This is usually based on Ayres Sensory Integration and is “provided by an Occupational Therapist with advanced certification (this should be about one year of post professional training, not a weekend course),” says Virginia.
Can SPD become more manageable over time?
You can absolutely develop more sensory processing capacity through therapy – this is based on principles of neuroplasticity.Virginia Spielmann
“Children with differences in sensory processing grow into adults with differences in sensory processing. Sometimes, very rarely, an individual might have the right life experiences to diminish these differences so much that they are no longer a major factor. You can absolutely develop more sensory processing capacity through therapy – this is based on principles of neuroplasticity. The right activities, the just-right success, and the right number of repetitions will change the brain and nervous system for the better. This should always be done on the person’s terms and be fun and purposeful. It is not the same as protocols or exercise and the only evidence-based practice for this work is called Ayres Sensory Integration Therapy.
“It’s important to know though that even with all that work we are not talking about a ‘cure’. Most individuals with disordered sensory processing will need to return to therapy at some stage or another, or will need to build a sensory lifestyle that replaces therapy and continuously nourishes their nervous system with the necessary inputs.”
What is the association with SPD and ADHD, anxiety disorders and OCD? Is it a stand-alone disorder or is SPD related to other developmental disorders?
“Disordered sensory processing is known to co-occur in autism, adhd, OCD, anxiety, schizophrenia, and other learning differences and genetic differences (like Fragile X syndrome). It is also known to be present in people with no other diagnosis, although it has not yet been recognised as a standalone diagnosis.”
Is sensory overload considered the same as SPD, how are the two related?
“Sensory overload can happen to anyone thanks to the world we live in. The parade at the theme park, the opening ceremony at a huge event, there are lots of opportunities for sensory overwhelm. Those with sensory sensitivities or who have trouble making sense of sensation, are simply more likely to experience overwhelm more often.”

* _Supplied material_:

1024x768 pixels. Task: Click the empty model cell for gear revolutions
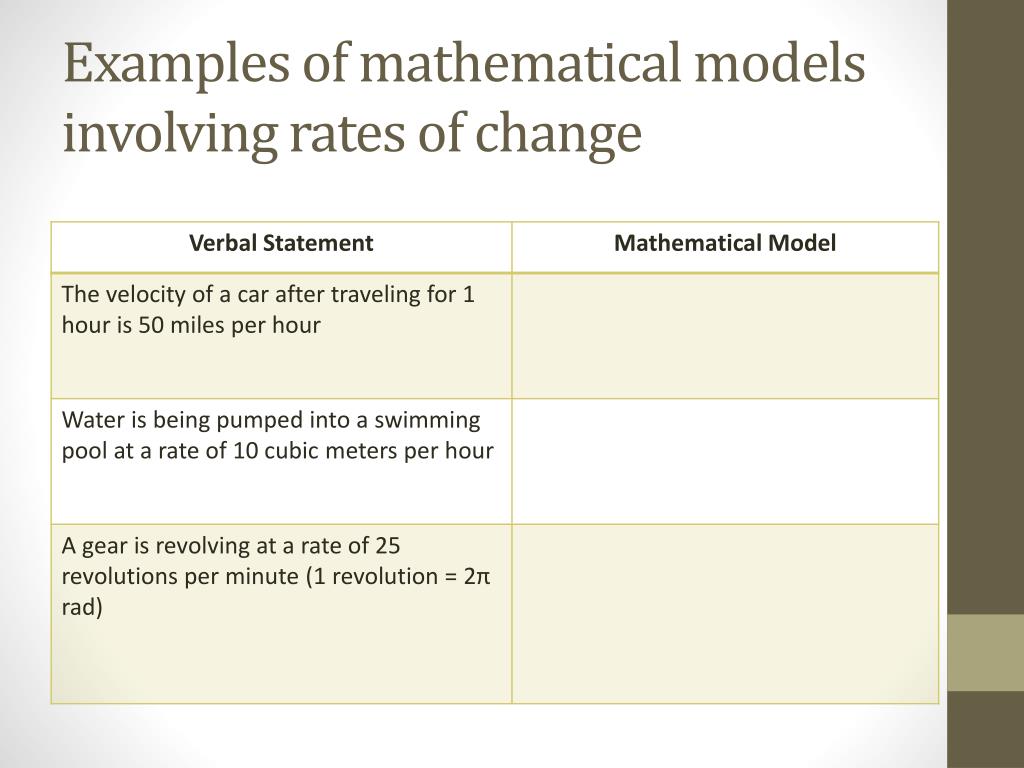point(725,614)
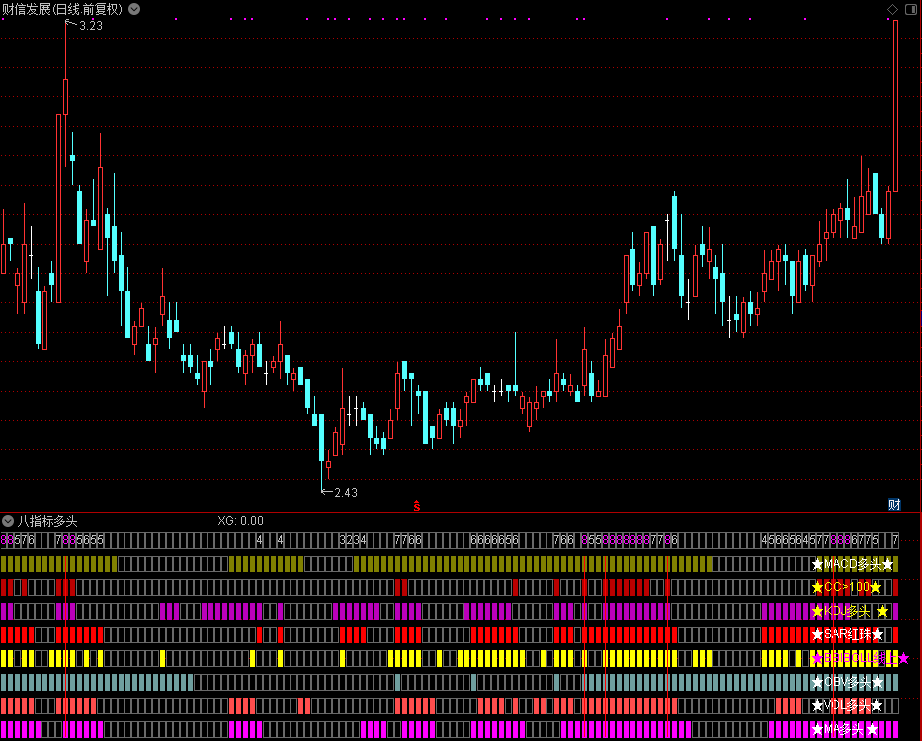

* _Actions to take_:
• a. Repeat the part of the sensory processing disorder text between "What is the" and "the two related?", inclusive.
• b. Carry on the text about sensory processing disorder from where it stops.
The material has nothing to do with the text on sensory processing disorder.

* _Solved tasks_:
• a.
What is the association with SPD and ADHD, anxiety disorders and OCD? Is it a stand-alone disorder or is SPD related to other developmental disorders?
“Disordered sensory processing is known to co-occur in autism, adhd, OCD, anxiety, schizophrenia, and other learning differences and genetic differences (like Fragile X syndrome). It is also known to be present in people with no other diagnosis, although it has not yet been recognised as a standalone diagnosis.”
Is sensory overload considered the same as SPD, how are the two related?

• b.
How does STAR Institute For Sensory Processing work with children and adults with SPD – what’s your mission?
“We want to see a world where sensory heath is widely understood, talked about over coffee, dinner, at the doctor’s office, during teacher training. Our vision is Sensory Health and Wellness for the State, the Nation, and the World. At STAR we do this in three ways – through our therapy centre where we are continuously refining and pioneering best practice, through research investigating the effectiveness of therapeutic supports for different populations and also the neurology behind sensory processing, and through education where we share what we have learned with parents and professionals. These three departments work in unity and make STAR Institute a global centre of excellence for sensory health.”
What can be done to drive awareness and ensure those living with SPD get the support they need?
“Learn about your own sensory preferences and strengths. Follow social media accounts like STAR Institute and the UK based Sensory Integration Network. Read and share the sensory stories and the TEDx talk.”
Something you’d like everyone to know about SPD…
“If we think about sensory health as a domain of wellness, everyone will benefit. Everyone in the workplace, the family, the community. Perhaps this will also help us cultivate greater compassion for one another and accept and celebrate differences and the value of diversity.”